Colin changed the subject by offering to help clean up. He went upstairs to find a janitor’s closet, returned with a broom and dustpan, and began to sweep up the talcum-covered mess on the floor. He laughed and applauded when Liu Song told him how she had painted her mother’s mask and what she’d done to Auntie Eng and Uncle Leo. They joked about Uncle Leo and his old-world superstitions. They talked about music and movies and the families they missed,
the good times, and the moments filled with sorrow and regret. And as sunset approached, Colin looked at his watch and let himself out.
“I really shouldn’t be here if your stepparents aren’t home anymore,” he said. “This is a small neighborhood, and I don’t want anyone getting the wrong idea. Will you be okay by yourself for a while? Perhaps you’ll find a roommate.”

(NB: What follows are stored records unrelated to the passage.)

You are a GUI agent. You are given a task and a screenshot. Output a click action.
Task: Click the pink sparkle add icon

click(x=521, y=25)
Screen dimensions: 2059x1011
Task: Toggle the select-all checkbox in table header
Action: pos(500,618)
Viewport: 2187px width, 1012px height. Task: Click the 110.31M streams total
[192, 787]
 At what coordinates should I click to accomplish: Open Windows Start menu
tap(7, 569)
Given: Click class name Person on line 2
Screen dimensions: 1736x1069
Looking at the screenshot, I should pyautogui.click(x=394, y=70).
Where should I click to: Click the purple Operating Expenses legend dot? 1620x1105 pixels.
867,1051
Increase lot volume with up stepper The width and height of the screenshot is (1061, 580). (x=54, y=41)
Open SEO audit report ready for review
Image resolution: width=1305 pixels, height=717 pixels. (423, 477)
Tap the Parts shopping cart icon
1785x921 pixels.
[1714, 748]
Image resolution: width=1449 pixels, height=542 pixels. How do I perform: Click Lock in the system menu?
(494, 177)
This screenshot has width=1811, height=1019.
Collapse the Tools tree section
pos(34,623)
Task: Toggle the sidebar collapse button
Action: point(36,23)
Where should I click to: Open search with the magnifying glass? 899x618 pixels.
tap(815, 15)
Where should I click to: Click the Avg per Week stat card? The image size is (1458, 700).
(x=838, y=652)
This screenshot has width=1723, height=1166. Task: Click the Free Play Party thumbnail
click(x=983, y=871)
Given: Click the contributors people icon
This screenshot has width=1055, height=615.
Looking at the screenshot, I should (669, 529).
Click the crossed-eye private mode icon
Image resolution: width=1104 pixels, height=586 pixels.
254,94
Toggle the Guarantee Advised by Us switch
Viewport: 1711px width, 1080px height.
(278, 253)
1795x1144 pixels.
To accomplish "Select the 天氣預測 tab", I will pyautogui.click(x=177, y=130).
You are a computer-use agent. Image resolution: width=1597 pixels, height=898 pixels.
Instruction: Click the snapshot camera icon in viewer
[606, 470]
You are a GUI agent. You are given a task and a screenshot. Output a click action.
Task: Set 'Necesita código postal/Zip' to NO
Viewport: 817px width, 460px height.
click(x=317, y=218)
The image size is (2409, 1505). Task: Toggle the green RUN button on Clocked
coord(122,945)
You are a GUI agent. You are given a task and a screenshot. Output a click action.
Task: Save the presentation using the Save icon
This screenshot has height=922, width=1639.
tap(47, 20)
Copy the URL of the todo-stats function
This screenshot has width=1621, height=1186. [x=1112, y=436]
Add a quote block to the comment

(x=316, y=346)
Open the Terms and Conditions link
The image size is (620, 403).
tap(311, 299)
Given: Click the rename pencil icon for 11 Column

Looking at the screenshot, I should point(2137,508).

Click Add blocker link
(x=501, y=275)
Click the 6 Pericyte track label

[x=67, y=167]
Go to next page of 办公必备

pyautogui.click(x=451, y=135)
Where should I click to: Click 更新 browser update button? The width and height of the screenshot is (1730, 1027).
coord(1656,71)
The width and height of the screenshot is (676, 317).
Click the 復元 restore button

Liu Song nodded, though she wasn’t sure what that wrong idea was exactly. But she understood by his body language that he was reluctant to be here after dark. Then she looked up and understood as she saw the cherry-red embers of cigarettes that dangled from the hands and mouths of the many men who lived upstairs. The top two floors of her building were occupied by the Freeman Hotel, a flophouse filled with bachelors, cannery workers and lumbermen, laundry hands and fry cooks, who lingered on the fire escape in the evening. The men smoked and talked about money and women, longing for both. Liu Song had for so long been so worried about her mother and preoccupied with avoiding her uncle that she rarely gave the men upstairs a passing thought, and when she did she merely thought of them as neighbors—ones who shared a common tongue, like the other families who lived across the alley. Those innocent notions faded as Liu Song realized that these lonely, unbuttoned men looking down on her probably thought about her quite often. The idea sent a chill up her spine, and she shivered in the cool evening air.
“Does that mean I won’t see you again?” she asked Colin, aching for him to stay but not wanting to sound as desperate as she felt.
He paused. “It just means that we probably should see each other in public, to avoid the gossipy hens that cluck around here.” He nodded toward the other alleyway apartments and the clotheslines dangling with laundry. “And the vultures.” He didn’t look up, but she knew who he was referring to.